Idaho Outdoors fishing report (Wednesday, Nov. 4)

Boise River (trout)

The rainbows are really biting on the Boise River. I’ve seen and heard lots of good reports from anglers fishing the Boise all the way through town, and I caught a quick limit of hatchery fish last weekend at one of my favorite spots. The water levels are fishing-friendly right now. Waders or even boots will put you right on top of the good holes. Small spinners like Panther Martins, live worms and marshmallows or flies are effective. Some fly anglers like to fish a dry fly on top with a nymph trailing sub-surface. Get out and enjoy the fall fishing and scenery while it lasts.

Getting there: Trout are stocked between Barber Park and the Glenwood Bridge.

Henry’s Lake and the South Fork Snake River (trout)

Eastern Idaho is home to some of my old stomping grounds, and the fall trout fishing is outstanding. Check the weather before you make the four-plus hour trek, but if you hit in on a calm, mild day, be ready to burn up your drag. Henry’s Lake and the South Fork are two of many popular options in the region. They offer a different look than the Boise River, as you’ll catch primarily cutthroat and brown trout. Presentations are different, too. A lot of anglers like to drift the river and throw Rapalas or big streamers like Mickey Finns. Worms and salmon eggs work great, too. Henry’s Lake — known to produce monster brook trout and rainbow-cutthroat hybrids in excess of 10 pounds — is popular with trollers and bank anglers alike. Big spinners and bait rigs work best. Note: Cutthroat trout must be released in the South Fork. The limit is two browns in the river and two total trout at Henry’s.

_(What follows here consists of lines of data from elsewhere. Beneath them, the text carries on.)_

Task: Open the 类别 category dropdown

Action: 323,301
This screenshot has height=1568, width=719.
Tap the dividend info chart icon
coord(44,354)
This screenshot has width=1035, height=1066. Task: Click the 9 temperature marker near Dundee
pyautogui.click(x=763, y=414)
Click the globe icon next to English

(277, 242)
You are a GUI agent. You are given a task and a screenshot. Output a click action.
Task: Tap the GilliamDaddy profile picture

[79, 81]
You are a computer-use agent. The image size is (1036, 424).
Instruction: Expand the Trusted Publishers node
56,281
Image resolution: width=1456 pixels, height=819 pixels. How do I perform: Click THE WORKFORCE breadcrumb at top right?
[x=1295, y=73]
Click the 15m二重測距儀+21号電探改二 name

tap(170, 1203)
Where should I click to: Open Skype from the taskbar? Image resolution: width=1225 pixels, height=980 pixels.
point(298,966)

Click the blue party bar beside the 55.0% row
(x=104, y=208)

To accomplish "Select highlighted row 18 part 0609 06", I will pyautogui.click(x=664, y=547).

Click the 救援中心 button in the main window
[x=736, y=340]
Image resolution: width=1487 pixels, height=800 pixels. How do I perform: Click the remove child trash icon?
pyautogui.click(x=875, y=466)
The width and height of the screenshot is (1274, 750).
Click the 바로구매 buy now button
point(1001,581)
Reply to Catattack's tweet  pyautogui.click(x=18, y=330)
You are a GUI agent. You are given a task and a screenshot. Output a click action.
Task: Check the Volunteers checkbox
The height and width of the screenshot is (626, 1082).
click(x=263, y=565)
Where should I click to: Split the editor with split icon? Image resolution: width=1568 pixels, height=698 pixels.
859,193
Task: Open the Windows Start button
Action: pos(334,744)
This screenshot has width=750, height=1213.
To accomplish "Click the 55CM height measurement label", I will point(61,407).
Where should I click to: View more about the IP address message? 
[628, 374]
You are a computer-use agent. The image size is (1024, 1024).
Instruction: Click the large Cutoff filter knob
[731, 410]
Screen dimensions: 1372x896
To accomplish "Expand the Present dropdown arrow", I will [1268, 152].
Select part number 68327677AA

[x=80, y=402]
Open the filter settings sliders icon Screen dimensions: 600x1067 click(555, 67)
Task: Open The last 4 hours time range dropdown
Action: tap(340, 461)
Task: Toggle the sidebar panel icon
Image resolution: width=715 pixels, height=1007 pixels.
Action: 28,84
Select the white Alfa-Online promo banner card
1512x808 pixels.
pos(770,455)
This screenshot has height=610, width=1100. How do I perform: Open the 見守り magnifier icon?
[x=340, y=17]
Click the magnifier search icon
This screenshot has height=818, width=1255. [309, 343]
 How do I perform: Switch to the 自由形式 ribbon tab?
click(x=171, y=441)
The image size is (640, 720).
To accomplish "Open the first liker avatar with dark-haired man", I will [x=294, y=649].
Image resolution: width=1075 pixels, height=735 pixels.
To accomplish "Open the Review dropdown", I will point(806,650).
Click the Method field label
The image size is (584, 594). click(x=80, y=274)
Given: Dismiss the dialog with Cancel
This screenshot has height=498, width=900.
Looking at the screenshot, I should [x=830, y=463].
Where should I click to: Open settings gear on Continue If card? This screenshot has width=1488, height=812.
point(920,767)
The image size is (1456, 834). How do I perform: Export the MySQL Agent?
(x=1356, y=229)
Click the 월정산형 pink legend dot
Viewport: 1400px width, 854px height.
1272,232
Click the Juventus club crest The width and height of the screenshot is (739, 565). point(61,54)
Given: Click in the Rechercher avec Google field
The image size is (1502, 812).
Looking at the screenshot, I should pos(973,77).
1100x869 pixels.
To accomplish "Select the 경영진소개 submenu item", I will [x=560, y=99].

Getting there: Take I-84 east toward Idaho Falls. Henry’s Lake is another 90 minutes north on the way to West Yellowstone, while the South Fork can be accessed near Swan Valley, Rigby and Ririe.

Snake, Salmon and Clearwater rivers (steelhead)

More than 250,000 steelhead have passed over the Bonneville Dam, with another 118,000 over the Lower Granite Dam according to the latest fish counts. The water is clear and running at about 50 degrees in most stretches of all three steelhead fisheries, with anglers averaging anywhere from eight to 15 hours per fish caught in the more productive areas. Hit up your favorite steelhead spots or explore new ones armed with streamers, jigs, plugs, yarn and roe. Only fish with a clipped adipose fin may be kept. Watch out for big fall-run chinook, too

Getting there: Check the Idaho Fish and Game website for a detailed list of river seasons and rules.

Brownlee Reservoir and C.J. Strike Reservoir (mixed bag)

Dedicated bass and catfish anglers are still catching fish in the Snake River drainage. I’ve seen reports of some nice smallmouth caught at C.J., big channel and flatheads at Brownlee and even some decent stringers of perch and crappie. Trout fishing is picking up at C.J. Strike, with bank fishermen and trollers catching some quality rainbows. If the bass bite is slow, try slowing down your presentation or change gears and try for panfish or trout.

Getting there: Head northwest past Weiser to get to Brownlee or east toward Mountain Home/Bruneau to check out C.J. Strike.